**Written task**
Switch every occurrence of "screenshot" in the listing below to "screen capture", leaving all other text unchanged. Omit the pictures from your answer.

Click-target data:
******************************

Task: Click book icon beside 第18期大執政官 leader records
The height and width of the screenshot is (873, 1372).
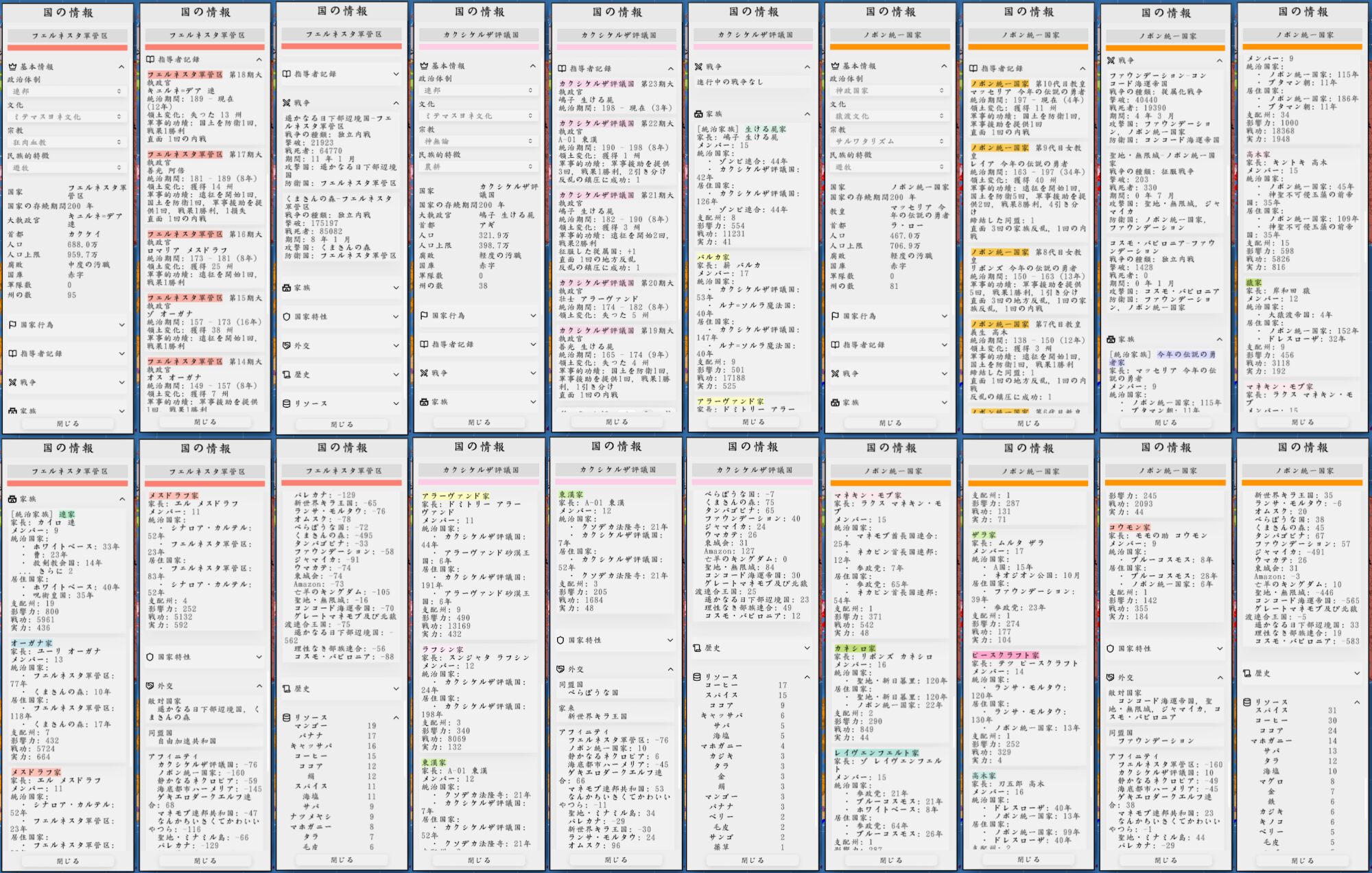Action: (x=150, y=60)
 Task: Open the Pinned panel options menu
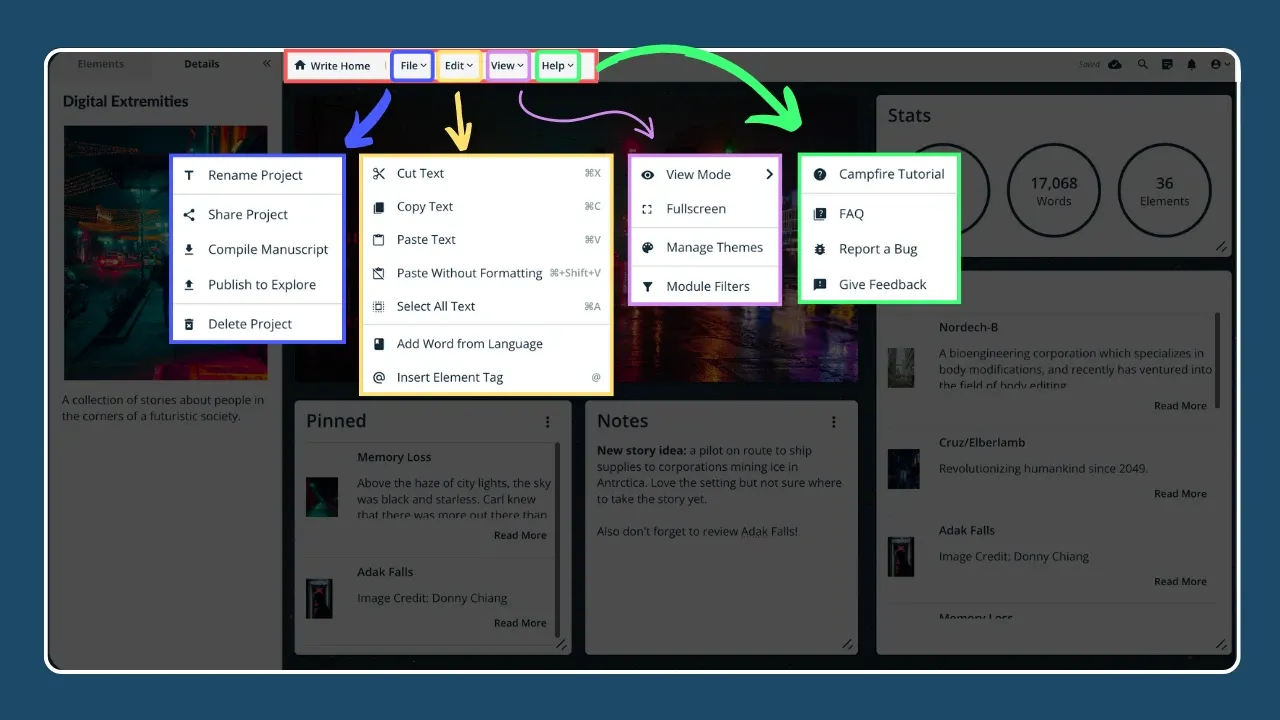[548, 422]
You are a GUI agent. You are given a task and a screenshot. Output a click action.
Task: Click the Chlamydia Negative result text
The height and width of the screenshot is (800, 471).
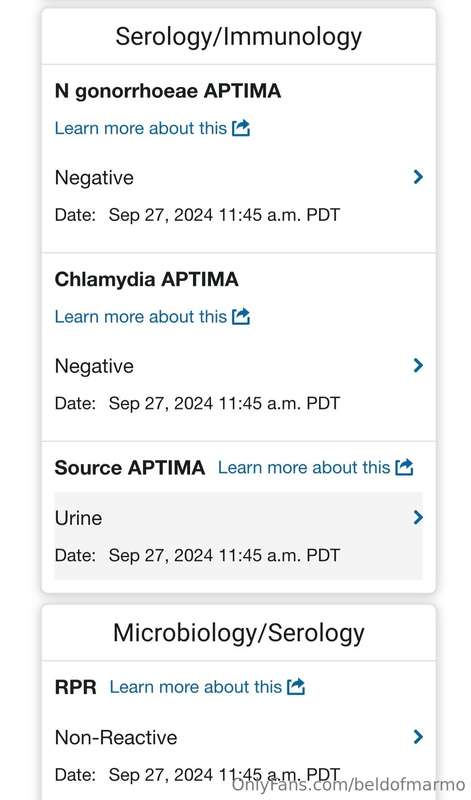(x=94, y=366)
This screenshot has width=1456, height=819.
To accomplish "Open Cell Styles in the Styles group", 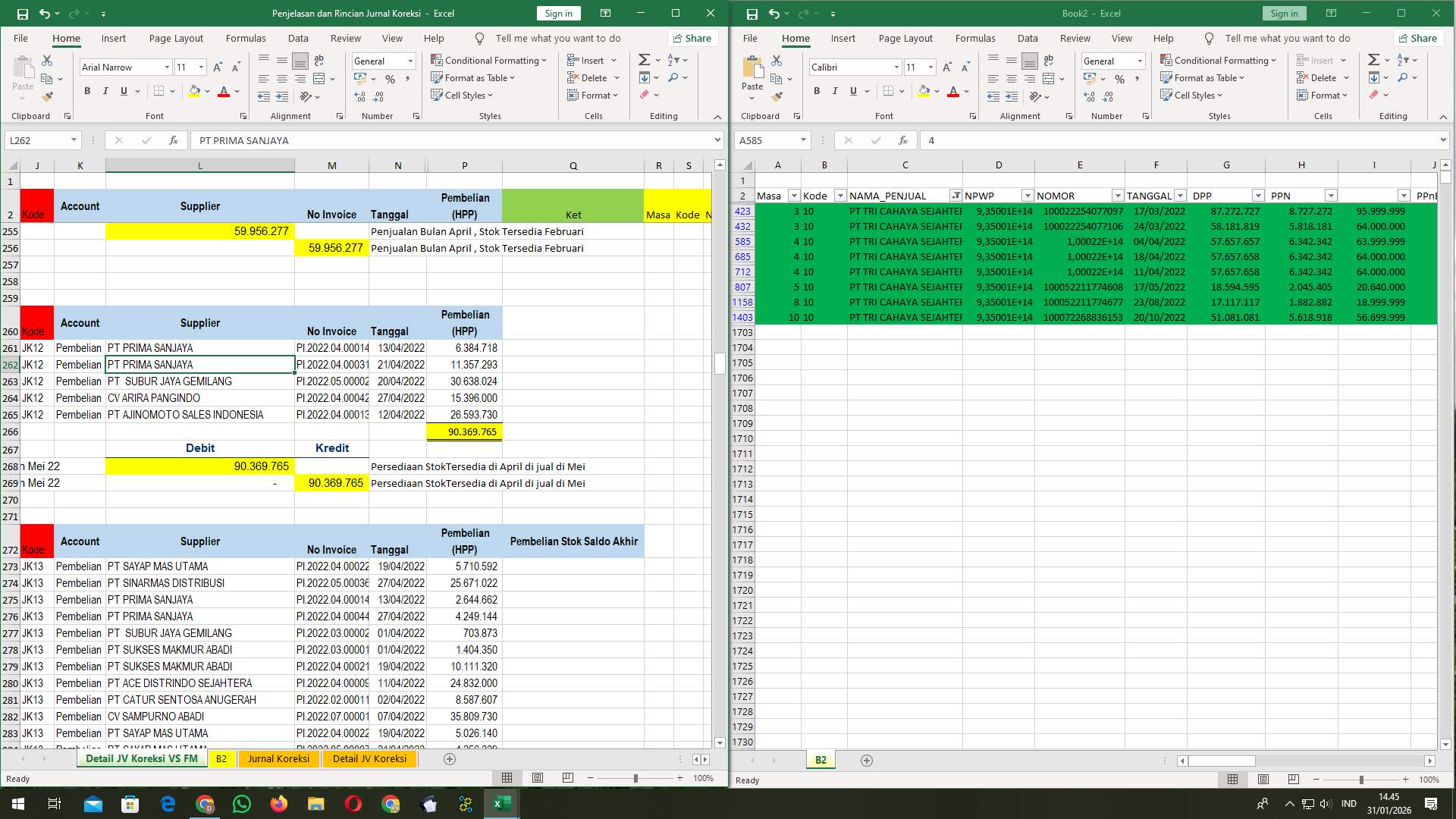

******************************

**Reply to the task**
Task: Click book icon beside 第18期大執政官 leader records
The height and width of the screen capture is (873, 1372).
Action: (x=150, y=60)
 Task: Open the Pinned panel options menu
[548, 422]
You are a GUI agent. You are given a task and a screen capture. Output a click action.
Task: Click the Chlamydia Negative result text
The height and width of the screen capture is (800, 471).
(x=94, y=366)
This screen capture has width=1456, height=819.
To accomplish "Open Cell Styles in the Styles group", 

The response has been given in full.